> _Brief_:
Copy out only the records from the line with "ERV Schweinfurt (32, 1559)" through the line with "4 - 0 (61, 944)", swapping every "(F)" for "(Forward)" and changing nothing else.

> _Supplied data_:
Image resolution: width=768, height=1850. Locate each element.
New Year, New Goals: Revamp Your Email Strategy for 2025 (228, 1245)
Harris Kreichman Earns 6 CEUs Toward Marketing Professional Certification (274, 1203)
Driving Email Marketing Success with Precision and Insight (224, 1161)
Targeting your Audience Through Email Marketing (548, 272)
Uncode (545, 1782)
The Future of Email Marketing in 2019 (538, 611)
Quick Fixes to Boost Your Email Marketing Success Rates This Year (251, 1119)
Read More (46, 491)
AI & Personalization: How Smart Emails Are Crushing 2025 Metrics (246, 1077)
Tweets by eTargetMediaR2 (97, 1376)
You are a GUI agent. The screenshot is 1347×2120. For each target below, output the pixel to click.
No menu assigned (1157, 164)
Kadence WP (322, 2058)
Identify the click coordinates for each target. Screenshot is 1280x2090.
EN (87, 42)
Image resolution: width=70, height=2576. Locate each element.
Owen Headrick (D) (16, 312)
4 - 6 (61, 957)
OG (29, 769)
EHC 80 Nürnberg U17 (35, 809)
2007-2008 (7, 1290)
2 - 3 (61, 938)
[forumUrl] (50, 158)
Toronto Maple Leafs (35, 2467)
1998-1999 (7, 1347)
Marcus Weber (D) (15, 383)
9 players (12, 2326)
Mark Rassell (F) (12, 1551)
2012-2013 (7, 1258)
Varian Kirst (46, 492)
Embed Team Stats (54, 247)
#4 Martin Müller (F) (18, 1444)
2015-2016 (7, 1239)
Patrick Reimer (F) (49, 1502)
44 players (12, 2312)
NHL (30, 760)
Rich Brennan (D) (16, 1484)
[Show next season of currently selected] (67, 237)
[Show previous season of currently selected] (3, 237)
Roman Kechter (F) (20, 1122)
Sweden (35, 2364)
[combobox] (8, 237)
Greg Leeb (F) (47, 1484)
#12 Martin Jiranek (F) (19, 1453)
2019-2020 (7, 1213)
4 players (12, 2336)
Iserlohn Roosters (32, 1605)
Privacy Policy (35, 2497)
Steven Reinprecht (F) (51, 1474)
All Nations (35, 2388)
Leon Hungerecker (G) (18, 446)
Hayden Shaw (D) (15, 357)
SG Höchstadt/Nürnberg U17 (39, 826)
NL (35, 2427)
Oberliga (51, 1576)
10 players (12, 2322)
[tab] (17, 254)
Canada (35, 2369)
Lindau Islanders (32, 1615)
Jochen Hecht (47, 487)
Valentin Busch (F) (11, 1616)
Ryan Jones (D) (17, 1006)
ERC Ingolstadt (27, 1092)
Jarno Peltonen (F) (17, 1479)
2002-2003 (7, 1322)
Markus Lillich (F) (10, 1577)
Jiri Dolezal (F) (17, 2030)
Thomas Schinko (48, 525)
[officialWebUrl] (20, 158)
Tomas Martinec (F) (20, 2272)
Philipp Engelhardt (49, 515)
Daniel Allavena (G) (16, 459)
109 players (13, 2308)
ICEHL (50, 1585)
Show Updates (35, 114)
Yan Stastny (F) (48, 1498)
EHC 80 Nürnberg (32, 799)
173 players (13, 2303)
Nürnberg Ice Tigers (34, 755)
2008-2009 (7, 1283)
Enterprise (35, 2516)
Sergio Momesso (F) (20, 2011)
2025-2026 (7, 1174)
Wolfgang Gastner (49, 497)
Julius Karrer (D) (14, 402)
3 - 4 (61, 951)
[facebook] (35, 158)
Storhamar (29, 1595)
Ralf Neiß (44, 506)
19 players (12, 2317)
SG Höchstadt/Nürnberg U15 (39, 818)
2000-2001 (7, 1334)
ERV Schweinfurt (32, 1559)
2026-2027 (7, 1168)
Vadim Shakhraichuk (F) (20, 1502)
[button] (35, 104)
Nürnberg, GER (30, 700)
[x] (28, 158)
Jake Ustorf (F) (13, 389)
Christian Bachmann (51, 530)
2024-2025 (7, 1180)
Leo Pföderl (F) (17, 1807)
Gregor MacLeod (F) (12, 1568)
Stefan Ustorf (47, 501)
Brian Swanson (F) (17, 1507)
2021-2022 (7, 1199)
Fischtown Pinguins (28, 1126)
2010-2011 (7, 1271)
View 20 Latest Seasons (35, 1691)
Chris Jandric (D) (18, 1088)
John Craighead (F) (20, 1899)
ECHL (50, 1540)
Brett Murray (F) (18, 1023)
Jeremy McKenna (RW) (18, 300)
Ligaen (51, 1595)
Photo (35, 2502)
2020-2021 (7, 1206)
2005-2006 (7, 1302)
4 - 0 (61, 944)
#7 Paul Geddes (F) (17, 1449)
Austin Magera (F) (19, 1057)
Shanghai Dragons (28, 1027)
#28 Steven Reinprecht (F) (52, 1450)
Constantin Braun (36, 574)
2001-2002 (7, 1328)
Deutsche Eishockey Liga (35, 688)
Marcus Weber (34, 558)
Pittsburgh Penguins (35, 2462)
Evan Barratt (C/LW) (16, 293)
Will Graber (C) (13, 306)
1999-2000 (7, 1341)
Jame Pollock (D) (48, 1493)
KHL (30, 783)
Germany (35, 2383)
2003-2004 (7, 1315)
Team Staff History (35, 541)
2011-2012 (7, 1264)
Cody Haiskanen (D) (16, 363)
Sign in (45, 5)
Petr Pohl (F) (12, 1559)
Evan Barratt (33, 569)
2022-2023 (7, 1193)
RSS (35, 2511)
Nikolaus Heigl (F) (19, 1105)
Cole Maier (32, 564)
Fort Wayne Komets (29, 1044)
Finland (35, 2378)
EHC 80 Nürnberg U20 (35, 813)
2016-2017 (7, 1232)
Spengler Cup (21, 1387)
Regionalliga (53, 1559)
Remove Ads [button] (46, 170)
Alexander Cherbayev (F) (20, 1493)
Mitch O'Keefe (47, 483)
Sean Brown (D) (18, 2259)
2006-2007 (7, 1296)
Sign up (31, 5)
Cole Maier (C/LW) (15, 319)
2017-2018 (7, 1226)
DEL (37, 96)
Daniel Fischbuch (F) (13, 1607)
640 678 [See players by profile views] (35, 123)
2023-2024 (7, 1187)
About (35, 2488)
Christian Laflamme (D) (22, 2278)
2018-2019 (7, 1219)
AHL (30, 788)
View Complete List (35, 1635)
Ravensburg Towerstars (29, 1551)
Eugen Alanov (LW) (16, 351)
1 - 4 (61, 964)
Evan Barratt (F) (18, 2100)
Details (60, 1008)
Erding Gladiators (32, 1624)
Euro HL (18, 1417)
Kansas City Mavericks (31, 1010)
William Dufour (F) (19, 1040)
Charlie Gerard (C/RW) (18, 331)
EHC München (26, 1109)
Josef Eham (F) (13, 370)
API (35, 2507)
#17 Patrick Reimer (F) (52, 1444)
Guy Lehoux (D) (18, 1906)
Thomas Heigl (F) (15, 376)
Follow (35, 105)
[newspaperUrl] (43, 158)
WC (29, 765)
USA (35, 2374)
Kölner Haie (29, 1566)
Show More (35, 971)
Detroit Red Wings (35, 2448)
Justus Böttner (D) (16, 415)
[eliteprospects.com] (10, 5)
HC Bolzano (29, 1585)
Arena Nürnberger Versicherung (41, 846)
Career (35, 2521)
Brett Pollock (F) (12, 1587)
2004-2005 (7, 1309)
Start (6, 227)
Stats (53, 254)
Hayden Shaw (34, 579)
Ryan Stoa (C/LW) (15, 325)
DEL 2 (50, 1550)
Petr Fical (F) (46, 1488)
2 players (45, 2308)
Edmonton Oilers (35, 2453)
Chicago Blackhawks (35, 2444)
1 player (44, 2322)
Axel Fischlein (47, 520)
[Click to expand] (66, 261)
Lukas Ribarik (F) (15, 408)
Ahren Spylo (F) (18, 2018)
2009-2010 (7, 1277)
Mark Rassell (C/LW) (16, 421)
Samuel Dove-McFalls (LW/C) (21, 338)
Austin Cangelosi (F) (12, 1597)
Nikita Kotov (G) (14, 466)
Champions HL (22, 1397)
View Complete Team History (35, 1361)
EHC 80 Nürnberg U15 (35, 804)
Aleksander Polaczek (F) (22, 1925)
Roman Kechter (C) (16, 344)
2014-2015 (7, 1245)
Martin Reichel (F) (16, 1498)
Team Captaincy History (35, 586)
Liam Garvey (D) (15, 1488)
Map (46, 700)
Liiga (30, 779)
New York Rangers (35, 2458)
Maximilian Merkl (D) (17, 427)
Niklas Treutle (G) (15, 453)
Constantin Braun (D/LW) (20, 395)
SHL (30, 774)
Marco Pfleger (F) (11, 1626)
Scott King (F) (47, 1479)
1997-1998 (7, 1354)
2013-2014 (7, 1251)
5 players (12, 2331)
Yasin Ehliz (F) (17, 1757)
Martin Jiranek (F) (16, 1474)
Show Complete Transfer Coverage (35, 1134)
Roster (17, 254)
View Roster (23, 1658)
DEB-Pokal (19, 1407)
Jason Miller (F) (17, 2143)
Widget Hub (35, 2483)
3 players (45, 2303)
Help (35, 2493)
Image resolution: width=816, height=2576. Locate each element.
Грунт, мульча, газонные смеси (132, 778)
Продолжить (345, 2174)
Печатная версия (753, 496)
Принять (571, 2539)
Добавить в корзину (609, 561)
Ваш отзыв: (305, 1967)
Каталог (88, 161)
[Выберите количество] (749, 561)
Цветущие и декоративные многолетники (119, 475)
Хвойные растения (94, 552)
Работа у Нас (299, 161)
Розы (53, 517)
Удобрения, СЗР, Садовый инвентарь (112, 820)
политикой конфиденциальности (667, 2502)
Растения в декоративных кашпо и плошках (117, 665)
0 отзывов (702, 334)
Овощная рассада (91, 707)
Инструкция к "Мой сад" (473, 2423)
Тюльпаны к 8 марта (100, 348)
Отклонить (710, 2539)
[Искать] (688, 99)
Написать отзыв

> _Answer to the task_:
ERV Schweinfurt (32, 1559)
2026-2027 (7, 1168)
Vadim Shakhraichuk (Forward) (20, 1502)
[button] (35, 104)
Nürnberg, GER (30, 700)
[x] (28, 158)
Jake Ustorf (Forward) (13, 389)
Christian Bachmann (51, 530)
2024-2025 (7, 1180)
Leo Pföderl (Forward) (17, 1807)
Gregor MacLeod (Forward) (12, 1568)
Stefan Ustorf (47, 501)
Brian Swanson (Forward) (17, 1507)
2021-2022 (7, 1199)
Fischtown Pinguins (28, 1126)
2010-2011 (7, 1271)
View 20 Latest Seasons (35, 1691)
Chris Jandric (D) (18, 1088)
John Craighead (Forward) (20, 1899)
ECHL (50, 1540)
Brett Murray (Forward) (18, 1023)
Jeremy McKenna (RW) (18, 300)
Ligaen (51, 1595)
Photo (35, 2502)
2020-2021 (7, 1206)
2005-2006 (7, 1302)
4 - 0 (61, 944)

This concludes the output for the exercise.